Updated: Dec. 07, 2011
The Auschwitz Jewish Center Fellows Program is a three week study trip for students who are matriculated in graduate programs or are completing undergraduate degrees in 2012 in Holocaust studies and related fields. Students of all faiths and ethnicities with an interest in Holocaust studies, Jewish Studies, Polish-Jewish history, memory, or human rights are strongly encouraged to apply. The program will begin in the last week of June 2012; all program costs, including international travel, lodging, room and board, and materials, are covered.
Updated: Nov. 02, 2011
The MOFET JTEC Online Academy for Jewish Studies to Offer Four New Courses in the Upcoming Fall, 2011 Semester
The MOFET Institute's Online Academy for Jewish Studies will be offering four new online courses for the Fall, 2011 semester. The Academy's main objective is to prepare teachers, educators and leaders in Jewish communities in the Diaspora for their mission. The courses, in areas that are suitable for educators and leaders in the Jewish world as well as students in universities and colleges in the fields of the didactics and pedagogy of teaching Jewish subjects in the Diaspora, are taught via the internet, a-synchronously with synchronous components. The course developers and lecturers are all experts in their fields and senior staff members of Israel's top institutes of higher education.
Updated: Aug. 30, 2011
The 24th issue of Teaching the Legacy, e-newsletter for Holocaust Educators, focuses on the fate of children in France during the Holocaust and the people and organizations that tried to hide them and save them. It features an interview with Israel (Zizi) Lichtenstein, himself a hidden child in southern France, and some of the artifacts that survived with him through the war. There is an article on the different organizations that worked to rescue children in France, and some of the heroic people who rescued a Jewish boy during the Holocaust.
Updated: Aug. 03, 2011
In a piece in Tablet, Dvora Meyers asks: ' In between color wars and singalongs, some Jewish summer camps include Holocaust education in their programming.
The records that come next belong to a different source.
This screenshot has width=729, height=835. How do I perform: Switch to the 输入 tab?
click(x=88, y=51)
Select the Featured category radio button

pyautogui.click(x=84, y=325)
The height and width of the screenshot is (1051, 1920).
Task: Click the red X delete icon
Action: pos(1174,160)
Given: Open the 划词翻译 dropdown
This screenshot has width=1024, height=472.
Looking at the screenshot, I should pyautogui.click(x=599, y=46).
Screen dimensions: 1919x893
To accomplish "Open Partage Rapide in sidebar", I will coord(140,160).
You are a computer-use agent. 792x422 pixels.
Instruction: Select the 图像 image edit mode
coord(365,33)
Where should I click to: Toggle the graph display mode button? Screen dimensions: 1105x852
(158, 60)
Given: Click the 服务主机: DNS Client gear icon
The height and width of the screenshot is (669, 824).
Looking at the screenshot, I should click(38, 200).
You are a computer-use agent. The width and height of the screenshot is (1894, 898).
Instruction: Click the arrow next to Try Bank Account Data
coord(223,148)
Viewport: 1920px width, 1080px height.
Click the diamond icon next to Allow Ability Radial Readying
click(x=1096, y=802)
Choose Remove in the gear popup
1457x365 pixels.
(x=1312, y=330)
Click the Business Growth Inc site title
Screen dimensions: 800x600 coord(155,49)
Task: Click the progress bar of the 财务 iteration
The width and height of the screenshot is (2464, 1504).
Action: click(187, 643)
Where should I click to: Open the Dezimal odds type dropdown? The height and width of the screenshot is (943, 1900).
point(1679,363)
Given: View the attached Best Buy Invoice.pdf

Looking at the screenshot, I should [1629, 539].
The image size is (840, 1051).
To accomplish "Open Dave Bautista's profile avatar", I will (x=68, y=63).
What does that teach campers about Jewish identity?' She answers by describing Holocaust related camp activities in different camps and the message the campers take away with them.
Updated: Jul. 18, 2011
Between 1933 and 1945, millions of children were displaced as a result of persecution by the Nazis and their collaborators. After World War II, relief agencies photographed some of the children who survived to help find their families. Now, more than 65 years later, the United States Holocaust Memorial Museum is working to discover what became of these young survivors. They have created the Remember Me? Website to allow viewers to search and view over 1100 historical images of children displaced as a result of World War II. Visitors to the site are encouraged identify the images and submit information about them and their families. Over 100 children's images have been identified on the site so far.
Updated: Jun. 14, 2011
The American Joint Distribution Committee (JDC) has recently made available online an archive containing over 500,000 names, and more than 1,000 photographs in records of the relief organization's vast efforts during World War II and the postwar era in 24 countries, from China and Japan to the Dominican Republic and Bolivia. The records open a singular view into the lives of survivors that the JDC aided during that cataclysmic period. The collection of documents is searchable by the names appearing on them. The galleries of photos in the collection are organized by country and location where JDC worked during and after the war. Visitors to the site are requested to help the JDC identify the people in the images by adding identity tags to them.